* _TASK INSTRUCTIONS_: Return the material below as a JSON list of strings, one string per line, leaving out blank lines.

* _RAW DATA_:
** Start **
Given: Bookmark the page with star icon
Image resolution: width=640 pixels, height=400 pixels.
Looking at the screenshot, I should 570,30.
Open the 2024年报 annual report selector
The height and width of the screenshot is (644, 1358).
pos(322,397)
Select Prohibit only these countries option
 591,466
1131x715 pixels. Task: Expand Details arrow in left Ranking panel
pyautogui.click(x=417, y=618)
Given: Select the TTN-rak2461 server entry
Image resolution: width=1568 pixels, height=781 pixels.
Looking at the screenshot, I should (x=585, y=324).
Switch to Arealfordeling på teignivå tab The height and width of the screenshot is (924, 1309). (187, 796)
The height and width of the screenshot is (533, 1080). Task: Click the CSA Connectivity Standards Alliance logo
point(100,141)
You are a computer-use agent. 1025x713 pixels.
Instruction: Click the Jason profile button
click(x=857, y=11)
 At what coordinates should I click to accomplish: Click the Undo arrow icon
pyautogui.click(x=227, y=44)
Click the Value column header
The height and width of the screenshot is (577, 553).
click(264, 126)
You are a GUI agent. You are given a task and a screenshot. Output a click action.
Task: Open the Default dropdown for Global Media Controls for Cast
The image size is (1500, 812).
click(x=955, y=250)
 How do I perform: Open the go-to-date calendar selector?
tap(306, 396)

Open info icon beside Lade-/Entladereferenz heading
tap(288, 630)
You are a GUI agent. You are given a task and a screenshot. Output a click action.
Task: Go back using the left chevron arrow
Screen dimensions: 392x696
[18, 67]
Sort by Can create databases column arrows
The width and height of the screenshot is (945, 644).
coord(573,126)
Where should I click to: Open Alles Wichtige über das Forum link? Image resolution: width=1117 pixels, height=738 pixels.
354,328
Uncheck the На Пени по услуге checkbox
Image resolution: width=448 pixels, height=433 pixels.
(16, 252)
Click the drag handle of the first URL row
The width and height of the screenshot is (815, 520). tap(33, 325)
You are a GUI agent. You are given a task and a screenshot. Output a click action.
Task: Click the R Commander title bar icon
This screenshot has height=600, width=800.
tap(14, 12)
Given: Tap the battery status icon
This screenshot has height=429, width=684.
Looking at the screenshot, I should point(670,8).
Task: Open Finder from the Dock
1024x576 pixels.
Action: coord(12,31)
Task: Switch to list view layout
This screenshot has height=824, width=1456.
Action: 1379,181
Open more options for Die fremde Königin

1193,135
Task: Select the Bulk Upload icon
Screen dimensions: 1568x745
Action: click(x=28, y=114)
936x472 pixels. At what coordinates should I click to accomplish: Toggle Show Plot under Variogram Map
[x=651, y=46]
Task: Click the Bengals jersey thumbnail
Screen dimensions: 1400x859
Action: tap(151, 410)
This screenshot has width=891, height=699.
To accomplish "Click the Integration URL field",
** End **
* _EXERCISE RESULT_:
[
  "Given: Bookmark the page with star icon",
  "Image resolution: width=640 pixels, height=400 pixels.",
  "Looking at the screenshot, I should 570,30.",
  "Open the 2024年报 annual report selector",
  "The height and width of the screenshot is (644, 1358).",
  "pos(322,397)",
  "Select Prohibit only these countries option",
  " 591,466",
  "1131x715 pixels. Task: Expand Details arrow in left Ranking panel",
  "pyautogui.click(x=417, y=618)",
  "Given: Select the TTN-rak2461 server entry",
  "Image resolution: width=1568 pixels, height=781 pixels.",
  "Looking at the screenshot, I should (x=585, y=324).",
  "Switch to Arealfordeling på teignivå tab The height and width of the screenshot is (924, 1309). (187, 796)",
  "The height and width of the screenshot is (533, 1080). Task: Click the CSA Connectivity Standards Alliance logo",
  "point(100,141)",
  "You are a computer-use agent. 1025x713 pixels.",
  "Instruction: Click the Jason profile button",
  "click(x=857, y=11)",
  " At what coordinates should I click to accomplish: Click the Undo arrow icon",
  "pyautogui.click(x=227, y=44)",
  "Click the Value column header",
  "The height and width of the screenshot is (577, 553).",
  "click(264, 126)",
  "You are a GUI agent. You are given a task and a screenshot. Output a click action.",
  "Task: Open the Default dropdown for Global Media Controls for Cast",
  "The image size is (1500, 812).",
  "click(x=955, y=250)",
  " How do I perform: Open the go-to-date calendar selector?",
  "tap(306, 396)",
  "Open info icon beside Lade-/Entladereferenz heading",
  "tap(288, 630)",
  "You are a GUI agent. You are given a task and a screenshot. Output a click action.",
  "Task: Go back using the left chevron arrow",
  "Screen dimensions: 392x696",
  "[18, 67]",
  "Sort by Can create databases column arrows",
  "The width and height of the screenshot is (945, 644).",
  "coord(573,126)",
  "Where should I click to: Open Alles Wichtige über das Forum link? Image resolution: width=1117 pixels, height=738 pixels.",
  "354,328",
  "Uncheck the На Пени по услуге checkbox",
  "Image resolution: width=448 pixels, height=433 pixels.",
  "(16, 252)",
  "Click the drag handle of the first URL row",
  "The width and height of the screenshot is (815, 520). tap(33, 325)",
  "You are a GUI agent. You are given a task and a screenshot. Output a click action.",
  "Task: Click the R Commander title bar icon",
  "This screenshot has height=600, width=800.",
  "tap(14, 12)",
  "Given: Tap the battery status icon",
  "This screenshot has height=429, width=684.",
  "Looking at the screenshot, I should point(670,8).",
  "Task: Open Finder from the Dock",
  "1024x576 pixels.",
  "Action: coord(12,31)",
  "Task: Switch to list view layout",
  "This screenshot has height=824, width=1456.",
  "Action: 1379,181",
  "Open more options for Die fremde Königin",
  "1193,135",
  "Task: Select the Bulk Upload icon",
  "Screen dimensions: 1568x745",
  "Action: click(x=28, y=114)",
  "936x472 pixels. At what coordinates should I click to accomplish: Toggle Show Plot under Variogram Map",
  "[x=651, y=46]",
  "Task: Click the Bengals jersey thumbnail",
  "Screen dimensions: 1400x859",
  "Action: tap(151, 410)",
  "This screenshot has width=891, height=699.",
  "To accomplish \"Click the Integration URL field\","
]